From 8 March to 26 May 2013 GAMeC – Galleria d’Arte Moderna e Contemporanea di Bergamo is pleased to host POP, REALISMS AND POLITICS. Brazil – Argentina, 1960s.

Curated by Paulo Herkenhoff and Rodrigo Alonso, the exhibition presents and analyses the artistic production of Brazil and Argentina during the Sixties, highlighting the artists’ creativity and originality, as well as the challenges they faced in a decade of profound social changes.

GAMeC is the third of the four venues of the exhibition, which was hosted – with exhibition projects conceived for each institution – at Fundación PROA in Buenos Aires and Museu Oscar Niemeyer in Curitiba in 2012. It will then be staged at MAM – Museu de Arte Moderna do Rio de Janeiro, concluding the exhibition itinerary.

The exhibition title contains a reference to the artistic movements that inspired the works on show and to the topics that are examined, first of all, English and American Pop Art and French Nouveau Réalisme, as well as Situationism, the Argentine Otra Figuración movement, and the Brazilian Nova Objetividade and Tropicália movements.

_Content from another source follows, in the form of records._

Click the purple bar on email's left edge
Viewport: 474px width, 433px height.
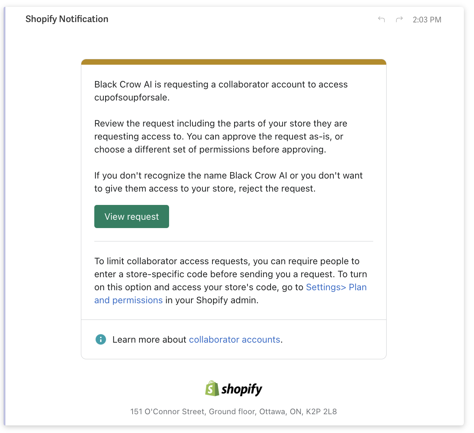(x=5, y=216)
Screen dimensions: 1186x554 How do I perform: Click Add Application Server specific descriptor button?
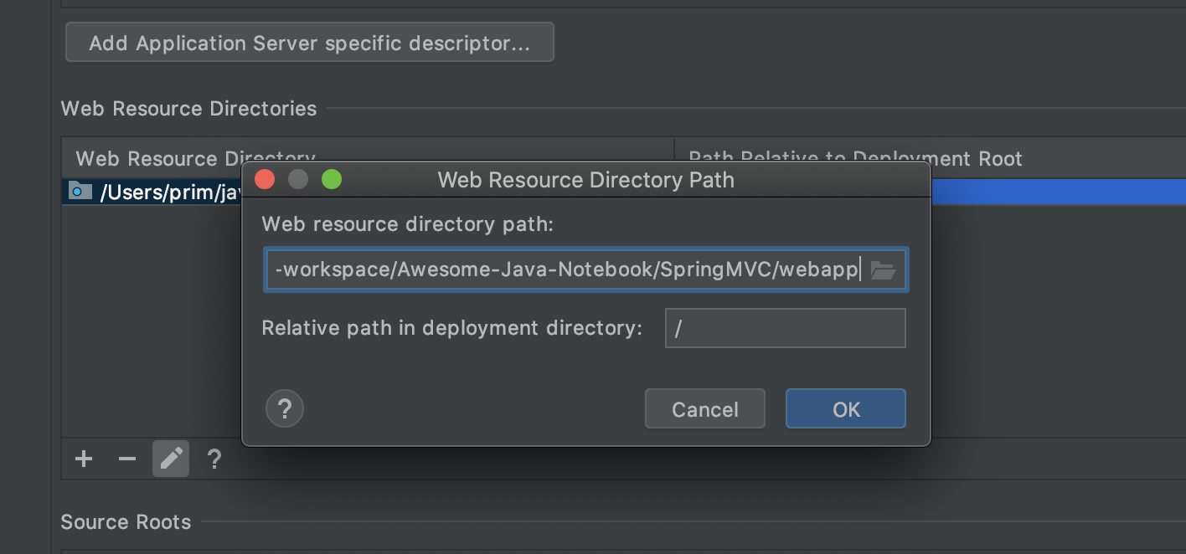click(x=309, y=43)
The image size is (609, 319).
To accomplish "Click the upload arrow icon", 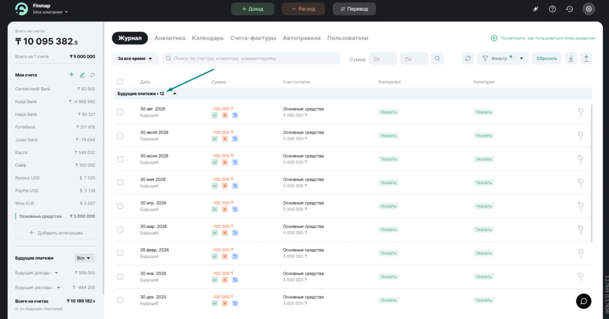I will click(x=586, y=58).
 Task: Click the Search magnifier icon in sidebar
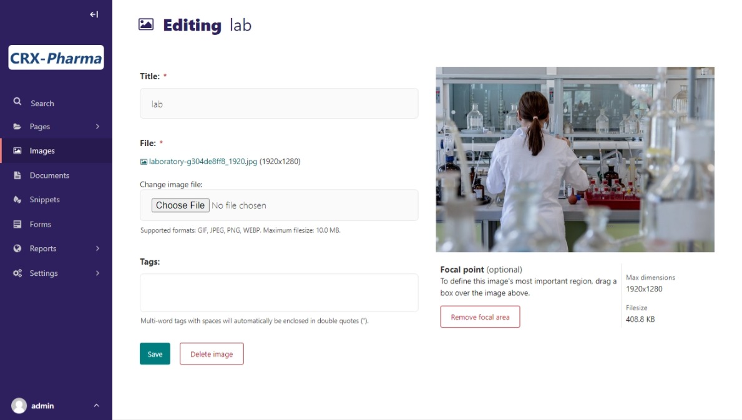pyautogui.click(x=17, y=102)
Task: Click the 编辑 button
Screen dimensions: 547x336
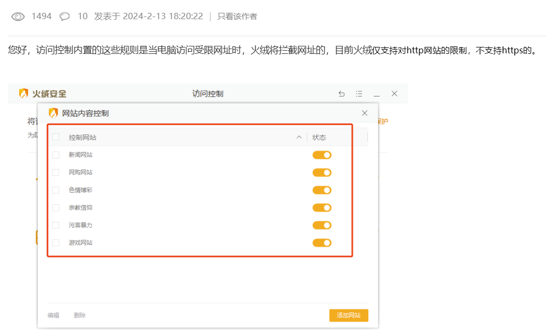Action: coord(53,316)
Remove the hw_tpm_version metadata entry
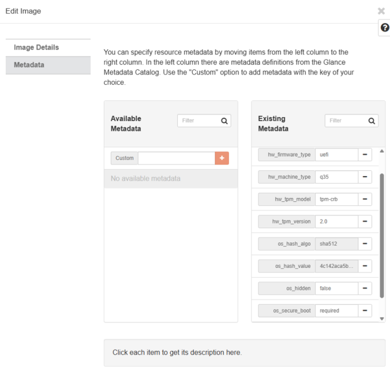Screen dimensions: 390x378 pyautogui.click(x=365, y=221)
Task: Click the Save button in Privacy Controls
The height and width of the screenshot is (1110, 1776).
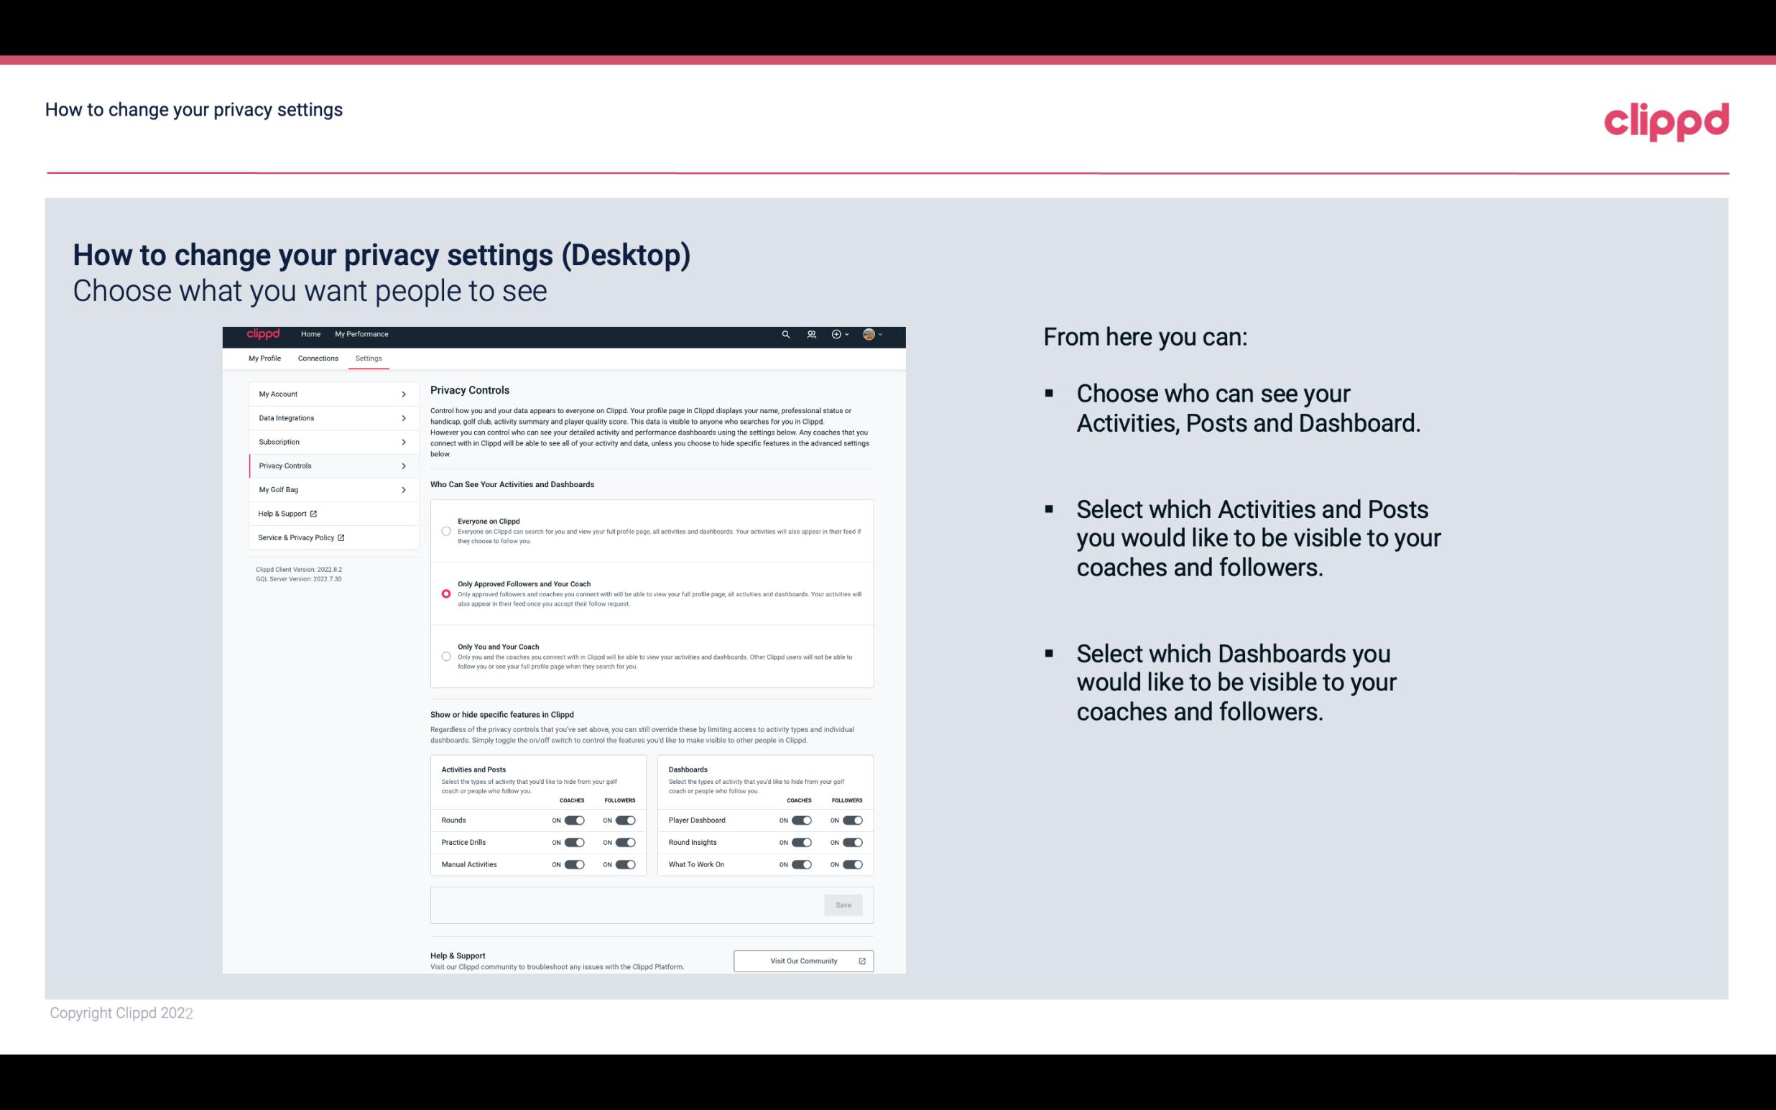Action: point(844,905)
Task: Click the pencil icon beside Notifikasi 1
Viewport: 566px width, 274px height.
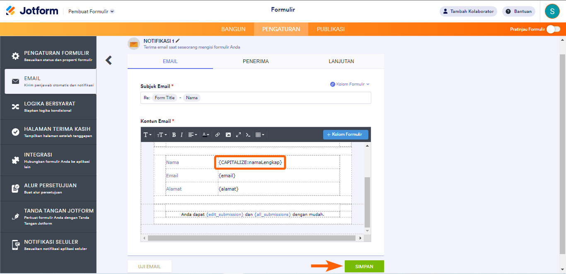Action: (178, 41)
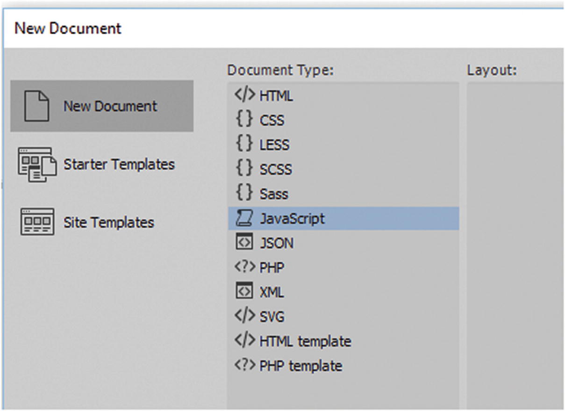The width and height of the screenshot is (565, 411).
Task: Switch to the Site Templates category
Action: click(109, 222)
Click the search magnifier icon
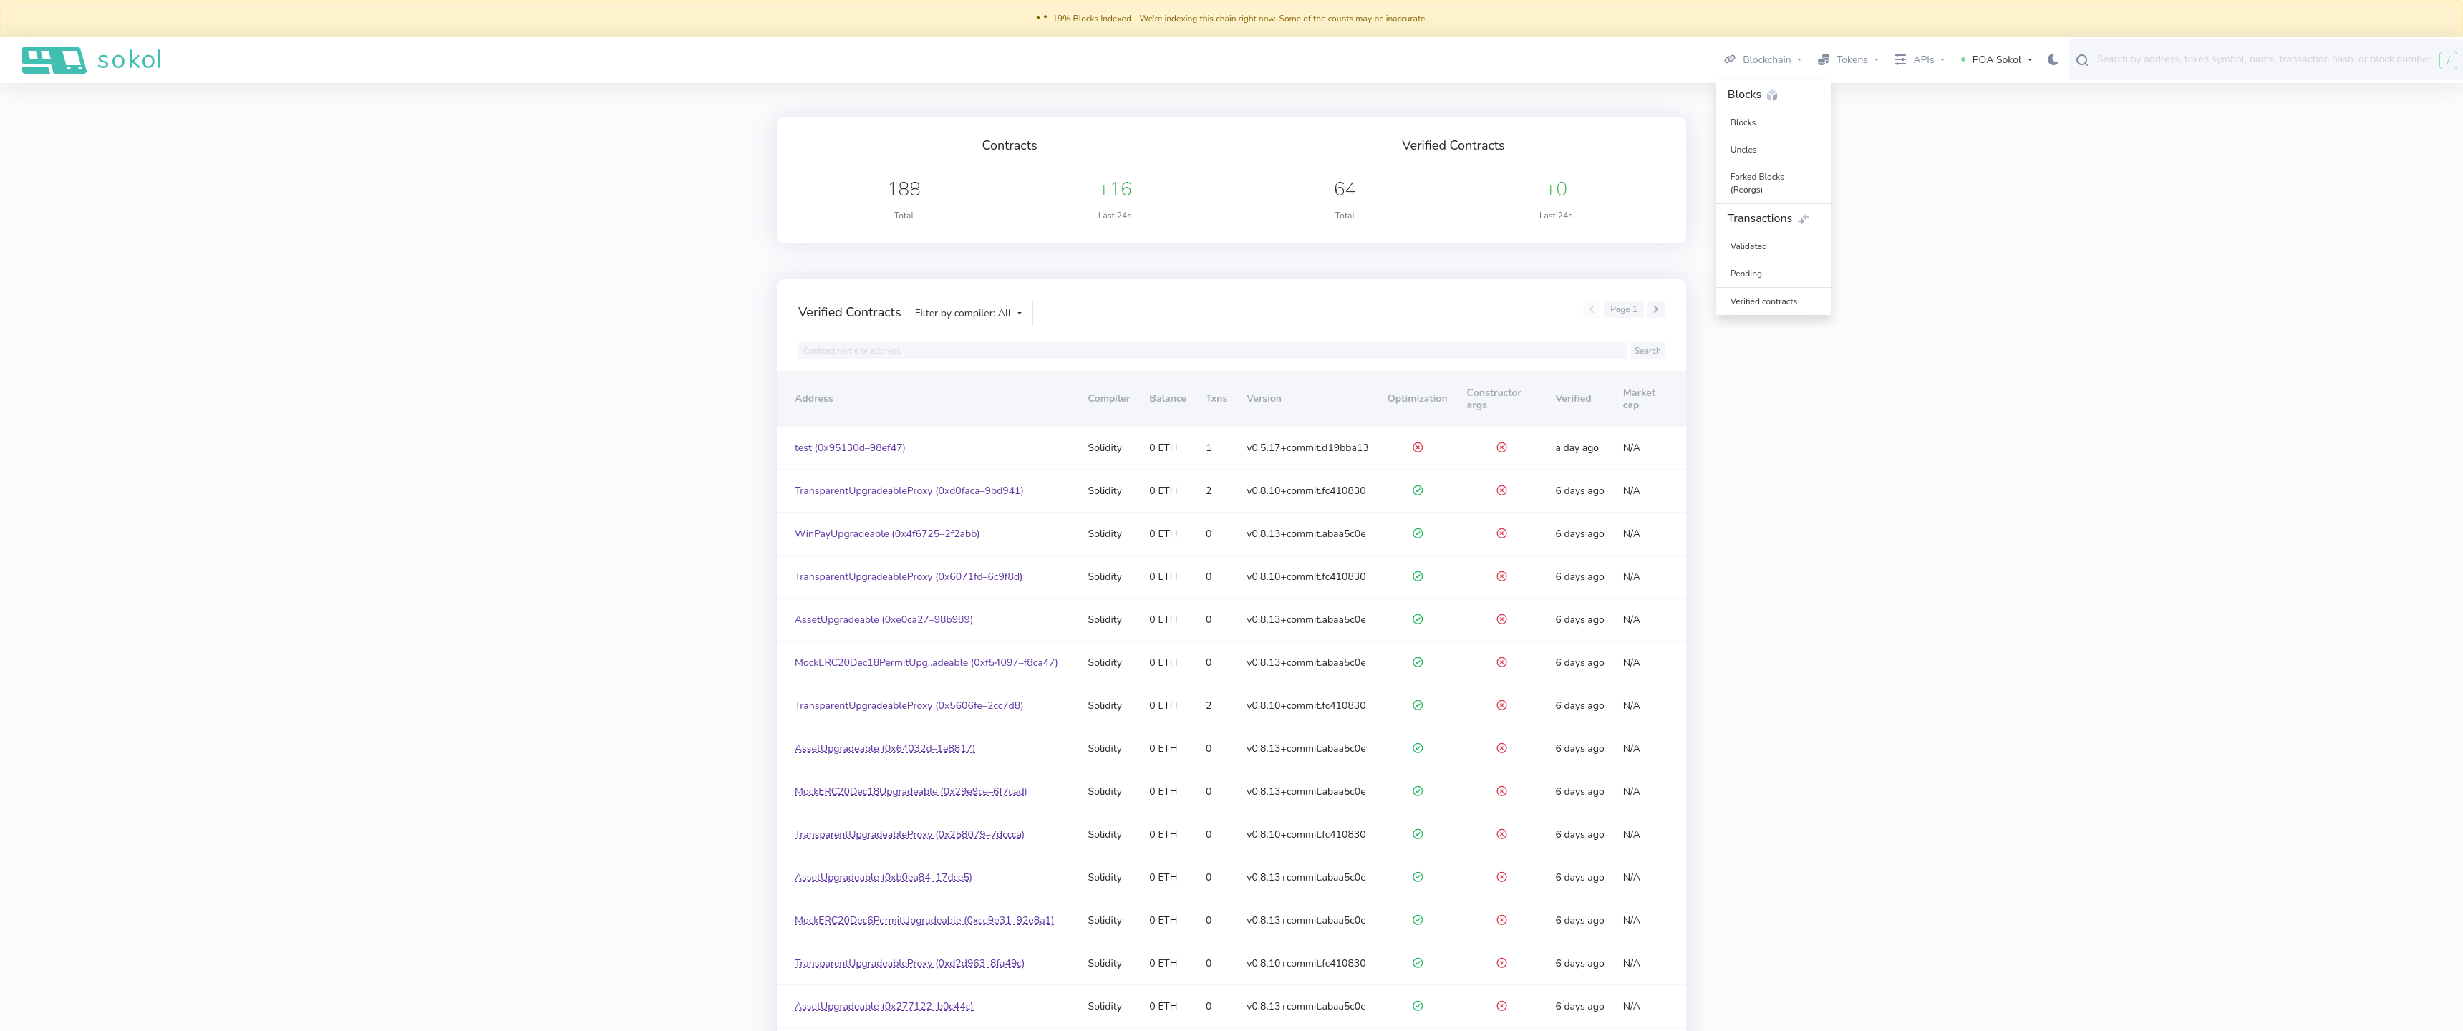The width and height of the screenshot is (2463, 1031). (x=2082, y=59)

The exhibition brings together a rich group of works based on their shared historical background. In fact, the works show many similarities, starting with their subjects: mass consumerism, advertising, design, fashion, and, above all, political resistance.
This is a dynamic, powerful and unconventional art, the mirror of two nations that faced serious social problems such as poverty, poor living conditions, power struggles, military pressures and internal migration. These works, which often sparked controversy and scandal, eschewed the conventions of art disciplines, disregarding forms with the aim of engaging the viewer.

In the show, the icons of American Pop Art find an answer in the personal vision of this movement proposed by South American artists, arising from the need to act and experiment from the perspective of their own backgrounds, free of the pressures of a discipline and the requirements of a market.
In those years, the artists understood that freedom of expression and the ability to grasp and co-opt the mass media were essential to ensure the development of culture and their own art. Unlike their American counterparts, however, the South American artists embraced a real mass media art that set out to inhabit them, operating directly on their inner workings, upsetting and violating them.
Happening, parades, urban interventions: participation art left institutional spaces behind to take place in daily life and the artists became the protagonists of a real revolution in fashion, behaviour and social interaction.
This challenge entailed a number of risks during a military dictatorship that tightly controlled the public circulation of information. We can’t forget that, in the Sixties, South America experienced specific sets of circumstances related to the Cold War: ideological confrontations, social movements, armed struggles and resistance to military regimes, state terrorism.

The works on show at GAMeC offer a unique glimpse of this ‘art of contradictions’: the exhibition includes films, paintings, installations, drawings, photographs and documents from international museums and private collections. There are around 140 works by important Brazilian and Argentine artists who shattered existing structures and embraced political commitments, creating images that have proven pivotal to twentieth-century art.
These include works by Antonio Berni, Delia Cancela, Raymundo Colares, Eduardo Costa, Jorge de la Vega, Antonio Dias, Rubens Gerchman, Carmela Gross, Roberto Jacoby, Anna Maria Maiolino, Marta Minujín, Cildo Meireles, Pablo Menicucci, Luis Felipe Noé, Hélio Oiticica, Lygia Pape, Evandro Teixeira, Claudio Tozzi.